Peygamberimizi Adım Adım Örnek Alan Sahabi

VİDEOLAR

Dr. Murat Kaya hayatının her anında peygamberimizi örnek almaya çalışan sahabi'yi anlatıyor...

Ubeyd bin Cüreyc (r.a), Abdullah bin Ömer Hazretleri’ne:

“–Ey Ebû Abdurrahmân! Senin, diğer arkadaşlarının yapmadığı dört şeyi yaptığını görüyorum!” dedi.

İbn-i Ömer (r.a):

“–Nedir onlar, ey İbn-i Cüreyc?” dedi. İbn-i Cüreyc:

“–Görüyorum ki, Kâ’be’nin Hacer-i Esved rüknü (köşesi) ile Rükn-ü Yemânî’den başkasına el sürmüyorsun.

Tabaklanmış deriden mâmul ayakkabılar giyiyorsun.

(Elbiselerini ve sakallarını, hoş kokulu vers veya zâferanla) sarıya boyuyorsun.

Mekke’de bulunduğun zaman insanlar (Zilhicce) hilâlini görür görmez ihrâma girip yük­sek sesle telbiye okumaya başladıkları hâlde, sen Terviye günü (yani Arefe’den bir evvelki gün) girmedikçe telbiyeye başlamıyorsun?!” dedi.

Abdullah (r.a) şöyle cevap verdi:

“–Beyt’in rükünlerine gelince, Ben Rasûlullah (s.a.v) Efendimiz’in Hacer-i Esved ile Rükn-i Yemânî’den başkasına el sürdüklerini görmedim.

Ta­baklanmış deriden mâmul ayakkabılara gelince, ben Rasûlullah (s.a.v) Efendimiz’in üzeri kılsız deriden mamul ayakkabılar giyip, ayakları içlerinde iken abdest aldı­klarını gördüm.
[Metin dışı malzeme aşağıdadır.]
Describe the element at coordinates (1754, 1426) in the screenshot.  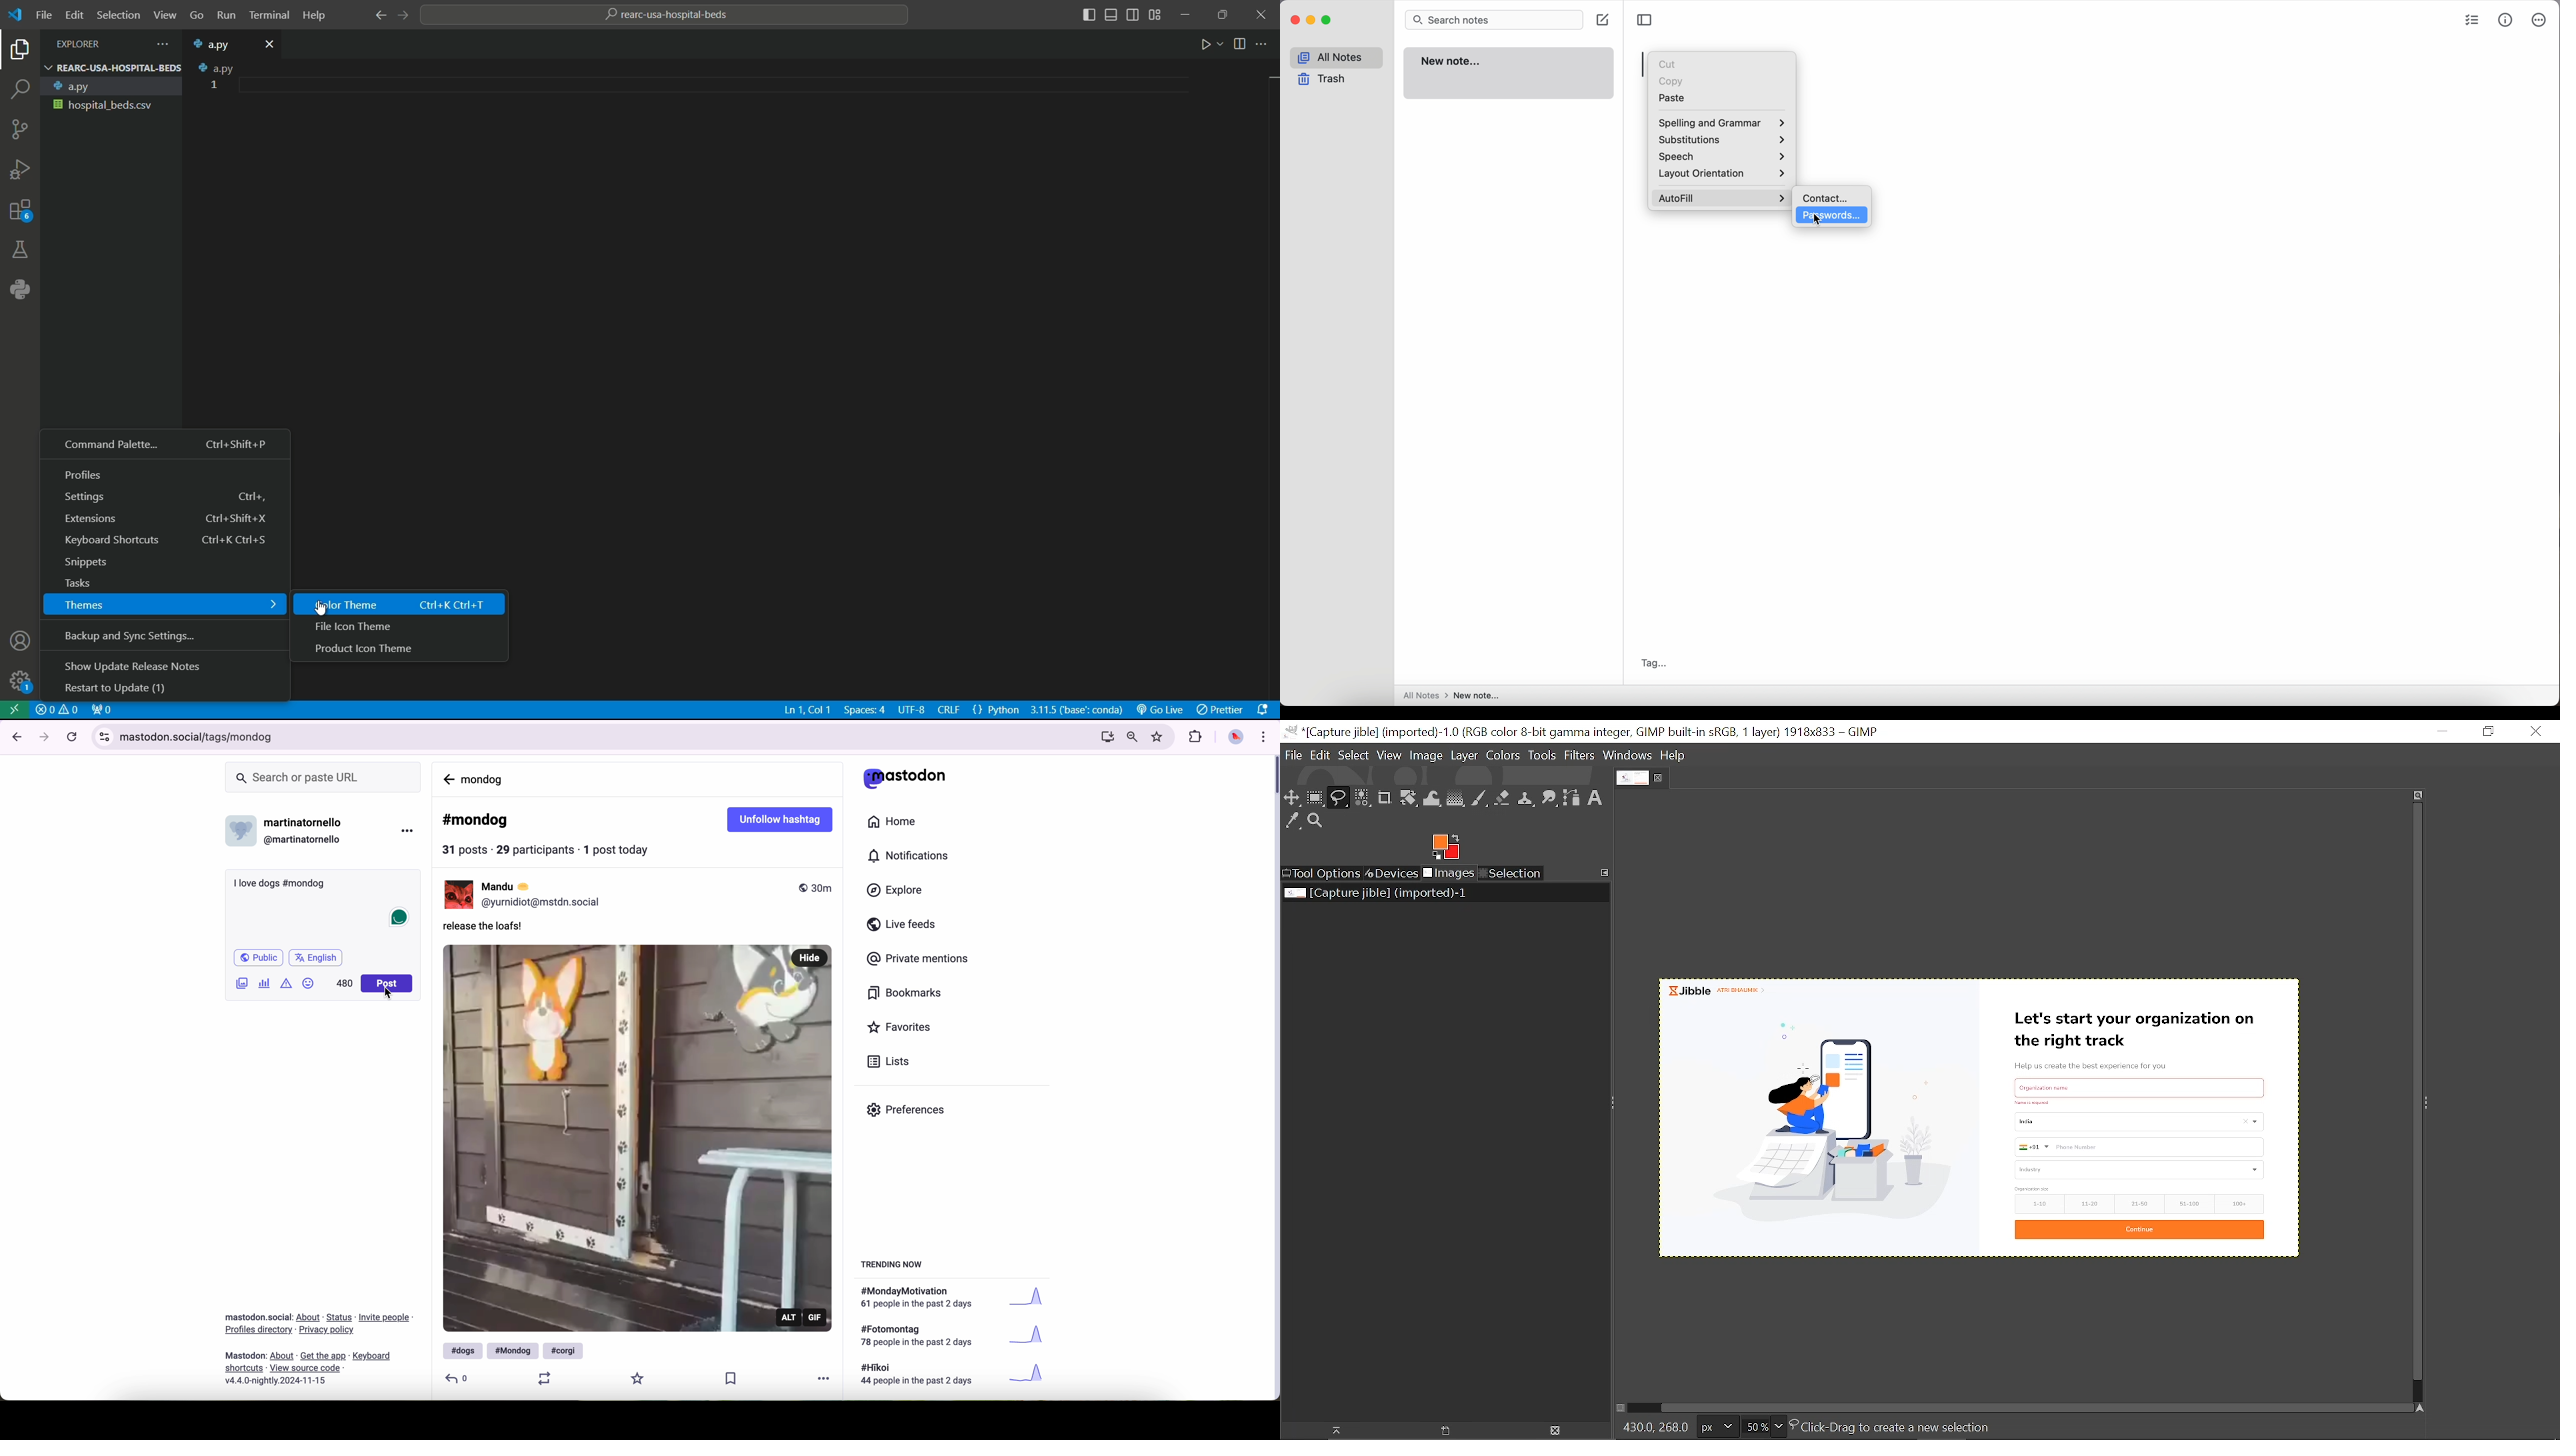
I see `Current zoom` at that location.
Onun için ben bu tür ayakkabılar giymeyi seviyorum.

Sarı boyaya ge­lince, Allâh Rasûlü (s.a.v) Efendimiz’in sarı boya ile (elbiselerini veya mübârek sakallarını) boyadıklarını gördüm. Ben de onun için sarı boya ile boyamayı severim.

Telbiyeye gelince, Rasûlullah (s.a.v) Efendimiz’in, hay­vanı Minâ’ya doğru hareket için ayağa kalkıp doğrulmadıkça telbiye getirdiklerini görme­dim.” (Buhârî, Vudû’, 30; Müslim, Hacc, 25; Muvatta’, Hacc, 31)

BU HADİSTEN NE ANLAMALIYIZ?

Bâb başlığı şöyledir: “Na’leyn (sandalet) içinde ayakları yıkamak. Kişi sandaletleri üzerine meshedemez.”

Bunu iki şekilde anlamak mümkündür:

Biri, “sandaletlerin içinde” sözü “yıkama”ya mü­teallik olur. Yânî ayakları, sandaletlerin içinde bulunurken, onlardan çıkarmadan yıkamak demektir. Su, ayakların tamamına ulaştığı takdirde bu caizdir.

İkincisi, “sandaletlerin içinde” terkibinin, zarf-ı mustakarr olmasıdır. Yânî ayaklar, ayakkabılar içinde bulunurken, mestlerin içindeykenki gibi meshedilmezler; onları yıkamak gerekir, demektir. Sahîh olan da bu mânâdır. Zira burada na’leyn diye ifade edilen ayakkabılar mestin şartlarını taşımazlar.

Ama bot türü ayakkabılar temiz olursa onlara mesh edilebilir. Bugün bilhassa araziye çıkan askerlerimiz, çıkarıp giymenin zor olduğu anlarda abdestli olarak giydikleri temiz botlarına mesh edebilirler.